I ricercatori hanno scoperto che il 92 per cento dei 714 pazienti che hanno esaminato presentavano “significativi sintomi di stress post-traumatico”. “Certamente”, spiega Woodward, “c’è una differenza tra sintomi e una condizione diagnosticabile. È molto comune per le persone sperimentare pensieri invadenti, flashback e incubi dopo un incidente traumatico. È quando quei sintomi si ripetono per mesi che si formula una diagnosi di PTSD”.

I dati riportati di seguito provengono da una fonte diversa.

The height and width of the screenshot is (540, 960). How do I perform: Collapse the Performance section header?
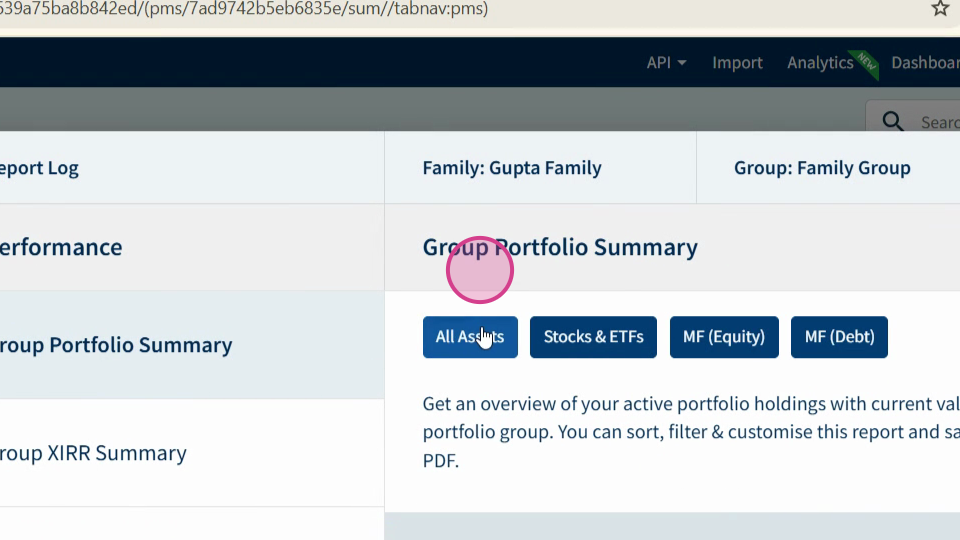[x=192, y=247]
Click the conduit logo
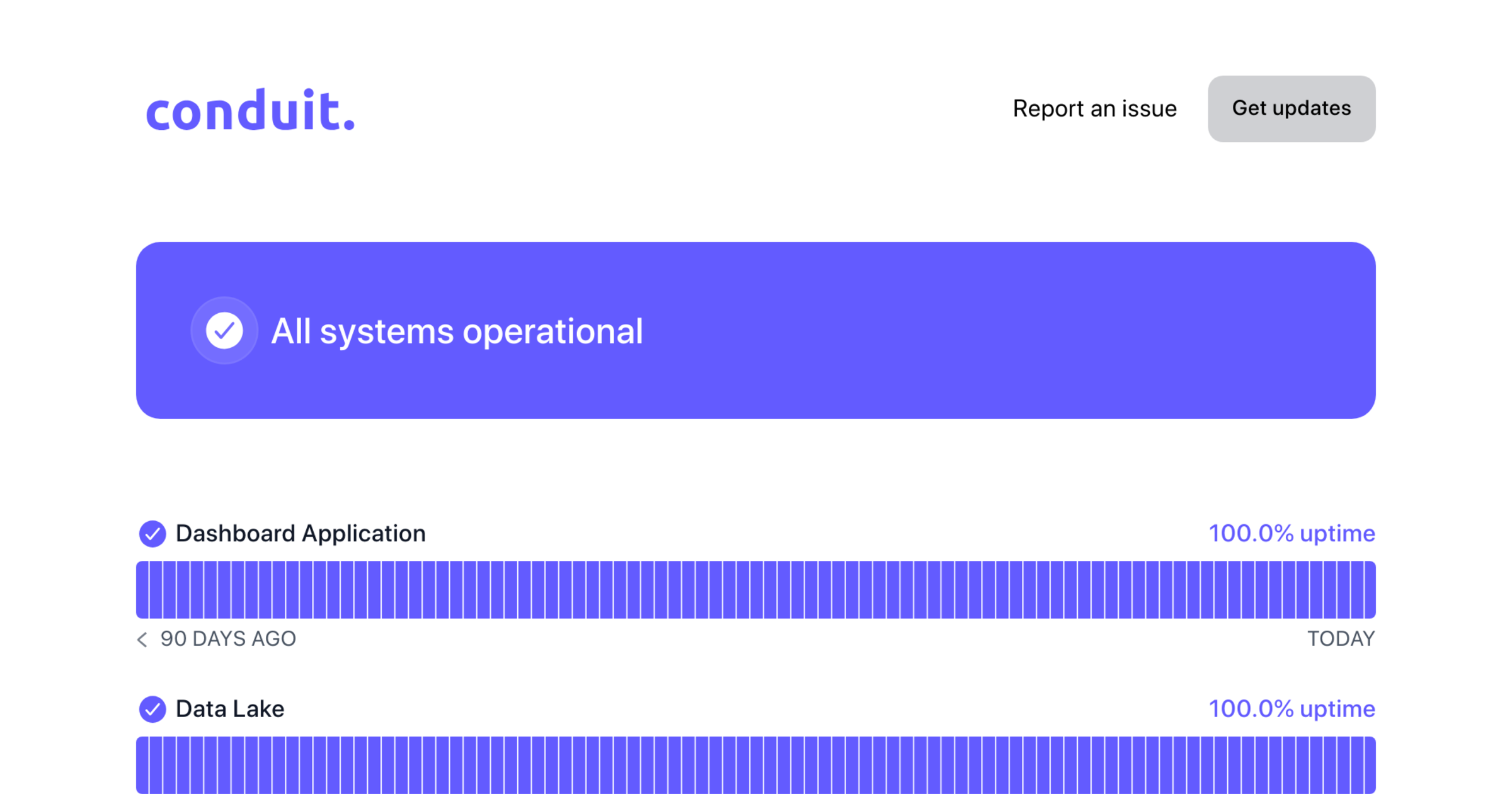The width and height of the screenshot is (1512, 794). [250, 111]
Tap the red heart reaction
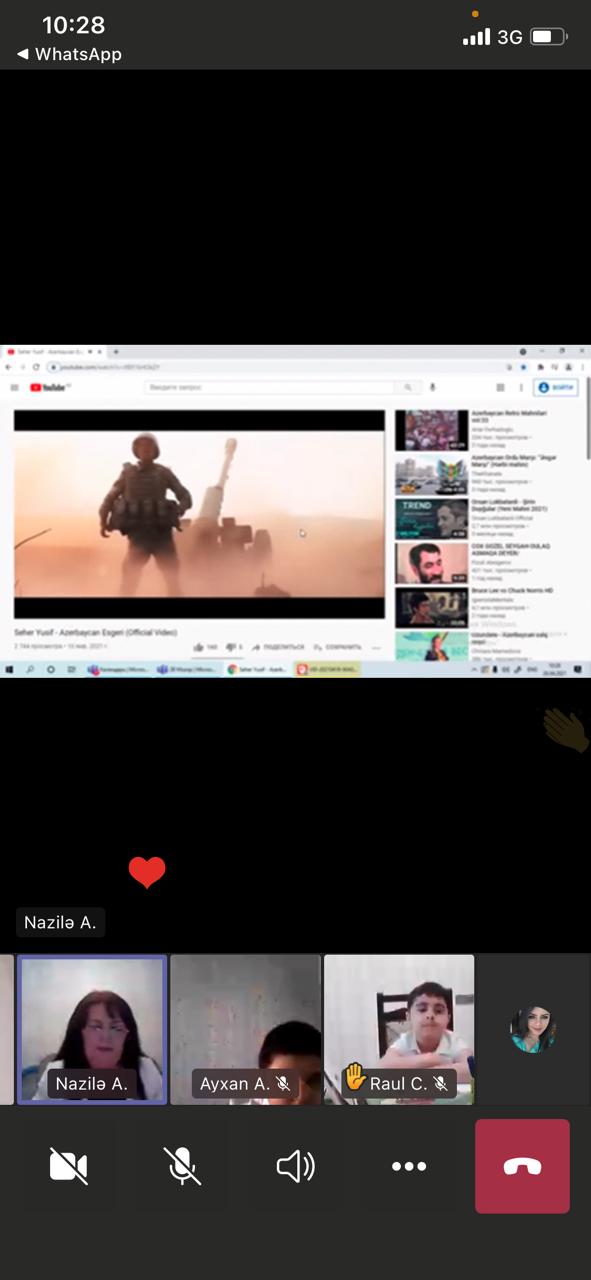This screenshot has height=1280, width=591. [x=147, y=873]
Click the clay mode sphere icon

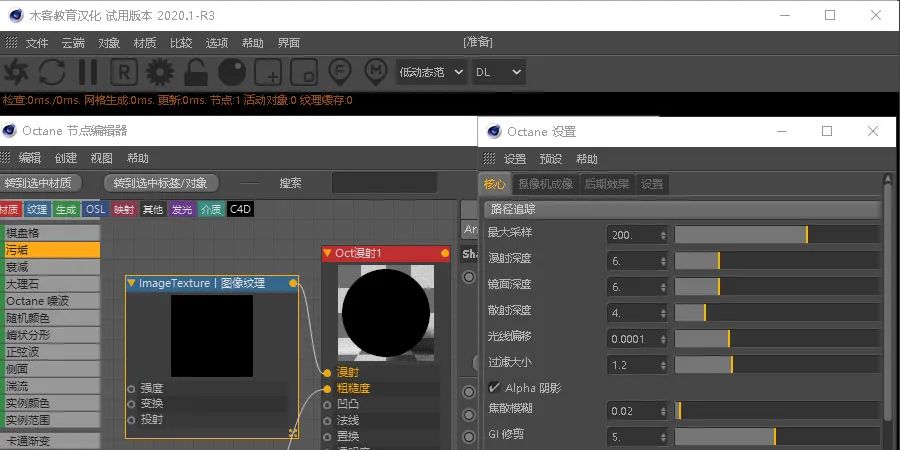tap(232, 72)
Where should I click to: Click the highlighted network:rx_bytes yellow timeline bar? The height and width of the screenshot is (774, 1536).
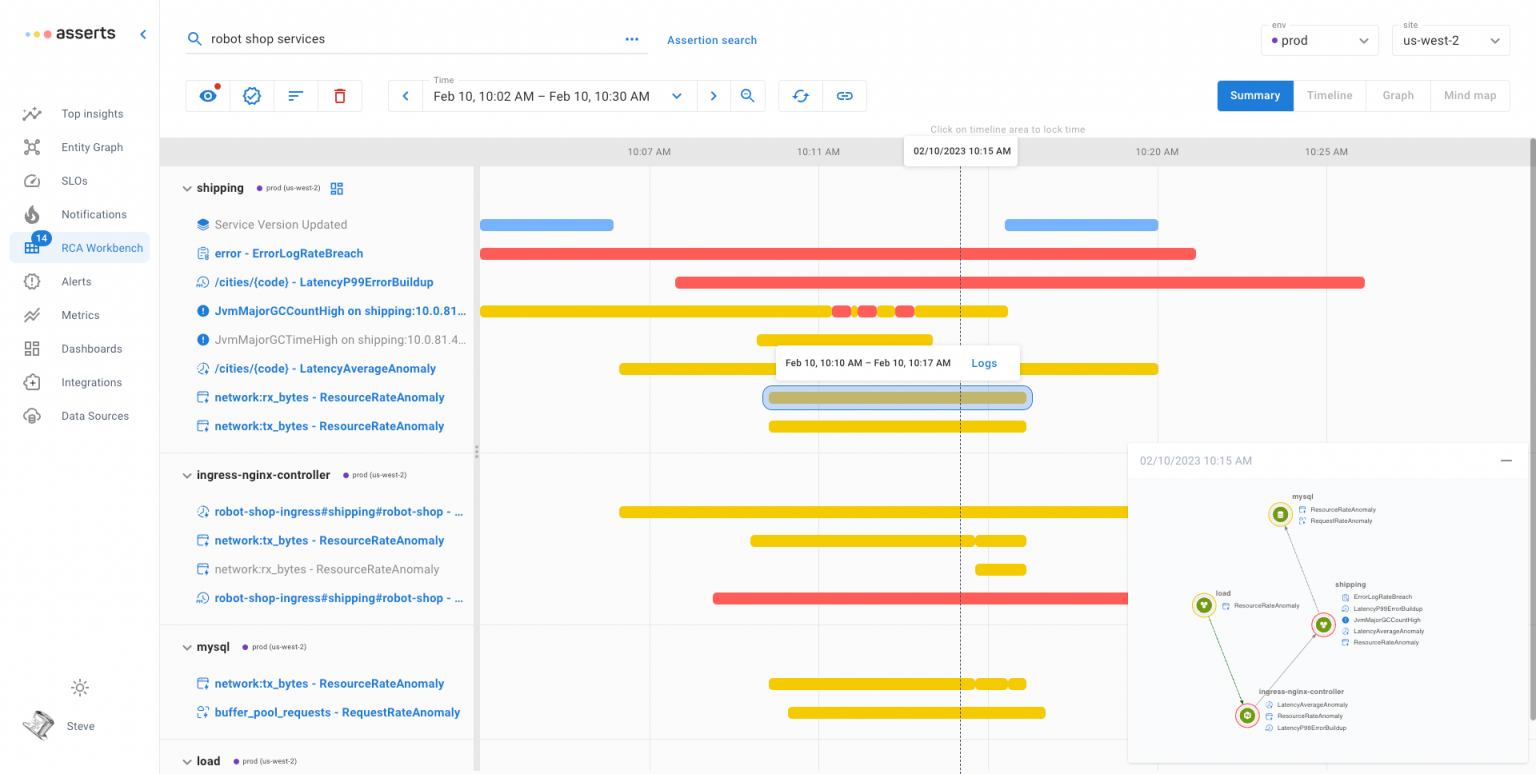click(x=897, y=398)
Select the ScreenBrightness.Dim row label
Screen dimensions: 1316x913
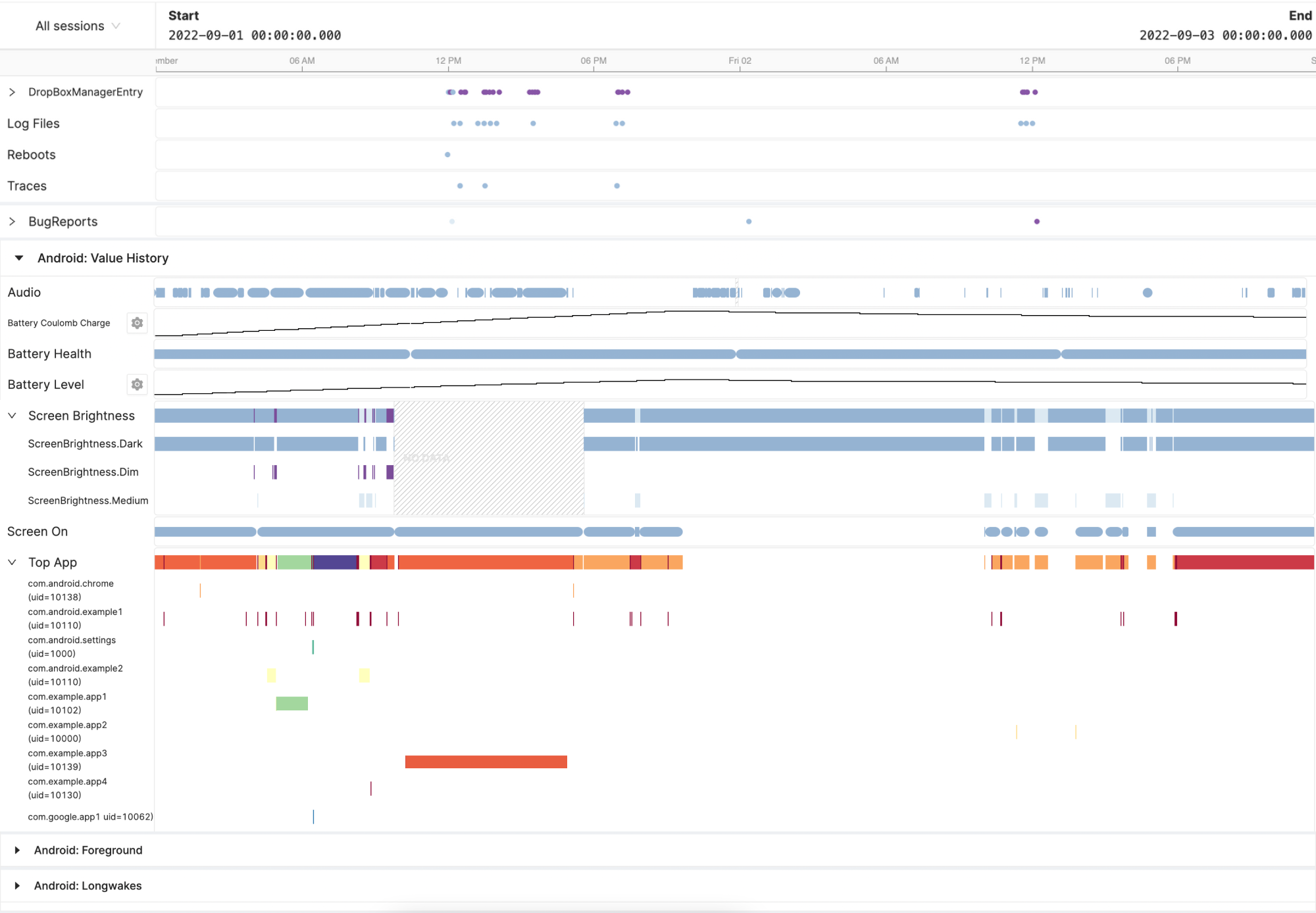[x=83, y=472]
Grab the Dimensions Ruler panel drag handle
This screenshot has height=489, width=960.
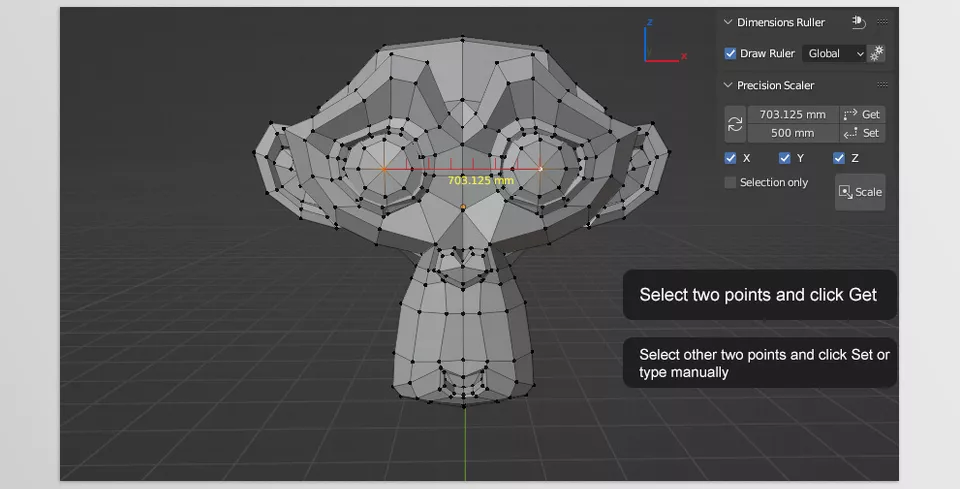pyautogui.click(x=882, y=22)
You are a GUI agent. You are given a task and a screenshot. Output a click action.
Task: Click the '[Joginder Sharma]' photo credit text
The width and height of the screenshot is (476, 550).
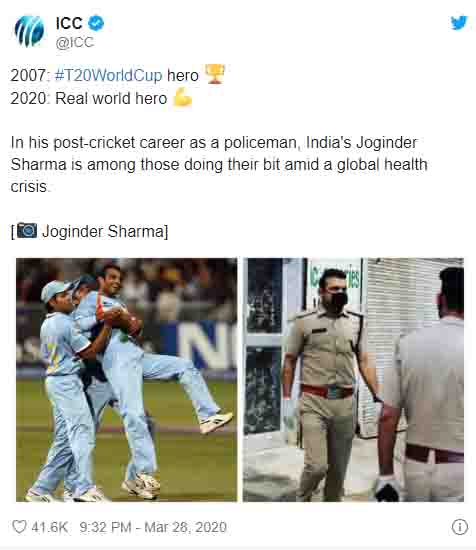[x=89, y=232]
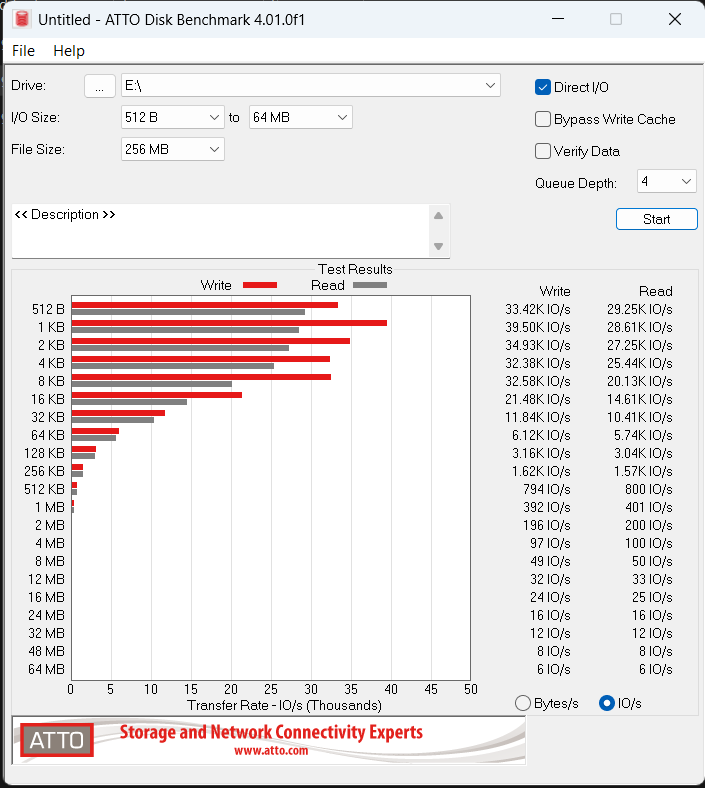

Mentre questo grave effetto secondario della pandemia si sta manifestando con evidenza, si può fare molto per mitigarne gli effetti. Accertarsi che coloro che sono dimessi dalle terapie intensive abbiano pronto accesso ai farmaci e alla terapia, come la terapia cognitivo comportamentale, può aiutare. Gli operatori sanitari possono anche tenere un “diario di terapia intensiva” mentre i pazienti sono nel reparto – elencando tutto ciò che è accaduto a loro e quando – per sostenerli nei mesi seguenti.
Gli interventi richiedono istruzione, organizzazione e denaro: una serie di requisiti difficili da trovare in un sistema sanitario impegnato in prima linea. Tuttavia, afferma Bienvenu, non fare nulla avrebbe costi di gran lunga maggiori. “C’erano veterani della Seconda Guerra Mondiale che si svegliavano urlando e non hanno mai parlato di ciò che avevano vissuto”, egli dice. “Vorremmo che non si ripetesse”.